Private sector demand for staff remained much stronger than that in the public sector, according to the latest survey data.

In the private sector, marked rates of vacancy growth were signalled for both permanent and temporary workers. Public sector demand for permanent staff stagnated in December, whereas temporary vacancies rose at a solid pace.

Demand increased for all nine permanent staff categories covered by the survey in December. The strongest rate of expansion was signalled for Executive/Professional workers. Nursing/Medical/ Care, IT & Computing and Accounting/Financial also registered strong rates of growth.

Higher levels of demand were signalled for each of the nine temporary/contract staff categories in December. IT & Computing posted the fastest growth, with Nursing/Medical/Care and Accounting/Financial completing the top three places in the demand for staff ‘league table’.

The Recruitment and Employment Confederation’s head of policy Kate Shoesmith says: “The UK labour market is starting the New Year in robust form. Our latest figures show sharp growth in the number of people finding new permanent jobs and the most rapid rise in starting salaries since October 2007. Increasing demand for temp workers has driven up hourly pay rates for agency workers for the eleventh month on the trot. Growing confidence means more and more employers are willing to invest in their workforce and take on more people.

“The real concern now is the mismatch between demand and supply with recruiters reporting that they can’t source suitable candidates for vacancies in a whole range of sectors. Companies want to hire more salespeople, accountants and businesses development staff to help their enterprises grow, but can’t find people with the right skills to take the jobs.”

Bernard Brown, Partner and Head of Business Services at KPMG, comments: “Combine the latest job figures with news that business confidence has reached a new high and it’s easy to share the renewed sense of optimism amongst employers.  Permanent placements alone have hit a 4-year peak and with temporary hires accelerating to a 15-year high there is clearly room for corporate investment and, with it, job creation. Little wonder there is speculation suggesting Mark Carney might revise the unemployment benchmark at which an interest rate rise will be considered.

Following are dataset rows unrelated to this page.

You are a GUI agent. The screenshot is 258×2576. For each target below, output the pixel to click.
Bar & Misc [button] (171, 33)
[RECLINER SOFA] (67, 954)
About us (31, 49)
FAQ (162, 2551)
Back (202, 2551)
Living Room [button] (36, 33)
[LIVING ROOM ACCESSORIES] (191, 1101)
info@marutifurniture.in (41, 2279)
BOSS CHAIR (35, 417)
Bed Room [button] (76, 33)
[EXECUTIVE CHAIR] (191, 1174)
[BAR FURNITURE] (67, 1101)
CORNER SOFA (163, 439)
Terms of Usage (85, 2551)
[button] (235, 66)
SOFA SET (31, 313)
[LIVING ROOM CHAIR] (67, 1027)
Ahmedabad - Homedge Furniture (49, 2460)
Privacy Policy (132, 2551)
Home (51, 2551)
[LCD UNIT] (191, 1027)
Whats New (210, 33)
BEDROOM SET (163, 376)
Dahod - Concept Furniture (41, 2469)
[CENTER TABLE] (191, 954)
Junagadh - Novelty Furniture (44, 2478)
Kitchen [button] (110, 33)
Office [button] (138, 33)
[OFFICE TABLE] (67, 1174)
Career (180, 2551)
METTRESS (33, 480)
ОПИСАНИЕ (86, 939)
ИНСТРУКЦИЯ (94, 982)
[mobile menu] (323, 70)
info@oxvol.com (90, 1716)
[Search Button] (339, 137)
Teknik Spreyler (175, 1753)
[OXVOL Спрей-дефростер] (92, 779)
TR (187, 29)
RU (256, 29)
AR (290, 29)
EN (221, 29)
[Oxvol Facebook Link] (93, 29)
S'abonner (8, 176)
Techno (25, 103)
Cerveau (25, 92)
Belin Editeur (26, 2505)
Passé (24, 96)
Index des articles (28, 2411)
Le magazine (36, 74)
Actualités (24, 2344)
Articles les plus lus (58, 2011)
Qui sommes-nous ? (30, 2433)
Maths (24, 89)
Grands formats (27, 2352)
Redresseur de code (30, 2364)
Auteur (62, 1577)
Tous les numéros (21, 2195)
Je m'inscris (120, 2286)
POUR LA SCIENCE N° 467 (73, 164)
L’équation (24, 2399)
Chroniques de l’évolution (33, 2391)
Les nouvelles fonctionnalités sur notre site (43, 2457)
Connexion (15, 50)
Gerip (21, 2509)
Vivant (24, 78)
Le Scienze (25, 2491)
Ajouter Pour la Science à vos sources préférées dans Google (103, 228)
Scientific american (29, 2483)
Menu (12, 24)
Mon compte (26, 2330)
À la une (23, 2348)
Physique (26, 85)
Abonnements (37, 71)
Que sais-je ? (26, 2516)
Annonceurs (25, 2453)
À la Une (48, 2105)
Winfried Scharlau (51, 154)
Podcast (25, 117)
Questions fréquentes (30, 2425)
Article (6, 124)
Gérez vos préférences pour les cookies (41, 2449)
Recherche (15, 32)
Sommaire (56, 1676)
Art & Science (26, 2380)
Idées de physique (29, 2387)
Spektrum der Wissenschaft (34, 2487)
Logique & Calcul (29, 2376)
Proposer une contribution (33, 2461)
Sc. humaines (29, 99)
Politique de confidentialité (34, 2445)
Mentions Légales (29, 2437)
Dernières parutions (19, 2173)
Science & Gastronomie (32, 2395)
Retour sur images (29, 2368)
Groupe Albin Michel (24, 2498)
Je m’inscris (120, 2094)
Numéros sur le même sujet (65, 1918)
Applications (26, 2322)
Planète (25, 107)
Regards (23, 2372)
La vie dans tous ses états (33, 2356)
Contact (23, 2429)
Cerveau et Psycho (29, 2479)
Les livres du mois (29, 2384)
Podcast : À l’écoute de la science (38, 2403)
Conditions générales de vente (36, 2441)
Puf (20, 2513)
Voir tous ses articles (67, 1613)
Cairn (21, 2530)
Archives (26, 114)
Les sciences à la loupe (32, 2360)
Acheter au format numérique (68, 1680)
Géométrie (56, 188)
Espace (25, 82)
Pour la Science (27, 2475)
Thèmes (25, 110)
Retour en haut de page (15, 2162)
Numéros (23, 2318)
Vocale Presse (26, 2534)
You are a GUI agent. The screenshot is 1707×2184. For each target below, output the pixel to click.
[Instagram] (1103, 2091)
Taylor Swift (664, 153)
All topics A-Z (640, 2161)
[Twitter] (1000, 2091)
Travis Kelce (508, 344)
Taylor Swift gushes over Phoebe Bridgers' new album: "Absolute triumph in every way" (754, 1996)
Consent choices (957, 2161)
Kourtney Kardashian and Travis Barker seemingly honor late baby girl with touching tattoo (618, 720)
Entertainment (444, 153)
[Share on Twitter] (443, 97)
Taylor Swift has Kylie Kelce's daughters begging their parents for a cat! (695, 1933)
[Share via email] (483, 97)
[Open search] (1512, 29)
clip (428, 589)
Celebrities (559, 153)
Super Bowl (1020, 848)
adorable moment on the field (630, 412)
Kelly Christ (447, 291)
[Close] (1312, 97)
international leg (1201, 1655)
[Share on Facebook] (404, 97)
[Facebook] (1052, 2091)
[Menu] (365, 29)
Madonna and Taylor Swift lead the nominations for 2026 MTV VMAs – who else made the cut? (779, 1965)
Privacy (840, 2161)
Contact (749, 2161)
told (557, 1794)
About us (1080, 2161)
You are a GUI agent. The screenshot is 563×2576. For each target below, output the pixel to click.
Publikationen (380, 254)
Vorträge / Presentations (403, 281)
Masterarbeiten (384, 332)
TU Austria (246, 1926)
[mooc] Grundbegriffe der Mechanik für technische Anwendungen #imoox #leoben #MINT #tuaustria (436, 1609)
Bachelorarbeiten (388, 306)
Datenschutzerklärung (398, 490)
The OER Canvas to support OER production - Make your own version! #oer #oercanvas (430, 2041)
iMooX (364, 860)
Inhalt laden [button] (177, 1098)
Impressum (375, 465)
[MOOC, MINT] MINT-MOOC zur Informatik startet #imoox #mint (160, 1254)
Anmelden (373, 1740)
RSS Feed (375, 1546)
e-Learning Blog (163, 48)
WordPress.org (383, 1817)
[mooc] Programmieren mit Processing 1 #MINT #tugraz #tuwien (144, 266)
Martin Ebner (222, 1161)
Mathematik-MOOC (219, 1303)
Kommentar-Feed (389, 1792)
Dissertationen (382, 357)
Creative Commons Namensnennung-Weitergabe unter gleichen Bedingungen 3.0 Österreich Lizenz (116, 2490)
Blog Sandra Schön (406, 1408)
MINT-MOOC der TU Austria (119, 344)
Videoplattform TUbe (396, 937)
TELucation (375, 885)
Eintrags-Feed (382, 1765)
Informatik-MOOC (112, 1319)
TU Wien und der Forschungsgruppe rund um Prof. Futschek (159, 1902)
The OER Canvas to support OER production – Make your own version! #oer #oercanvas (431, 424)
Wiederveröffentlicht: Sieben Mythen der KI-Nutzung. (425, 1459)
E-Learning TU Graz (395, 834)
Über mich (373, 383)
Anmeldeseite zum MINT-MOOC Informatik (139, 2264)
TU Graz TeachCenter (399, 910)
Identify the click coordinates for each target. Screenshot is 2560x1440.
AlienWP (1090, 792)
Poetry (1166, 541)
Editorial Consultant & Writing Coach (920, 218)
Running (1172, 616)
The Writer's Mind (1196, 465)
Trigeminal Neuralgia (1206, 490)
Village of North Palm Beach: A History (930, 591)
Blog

“The recovery is clearly gaining momentum, but it will remain delicate until exports show stronger growth.  As a result employers and individuals, alike, will be keeping an eye on interest rates and the impact any changes have on the pound in their pocket before deciding if a new job is the way to go.  Some uncertainty still remains because the availability of staff to fill roles has seen a steep fall – the biggest for almost 10 years.  It’s a particularly strong pattern in the Midlands and across London, and one which should be monitored carefully.  The risk is that if it continues employers who are desperate to fill a gap could become stretched beyond their means at the same time as over-inflating the market by offering high salaries just to tempt employees to move.”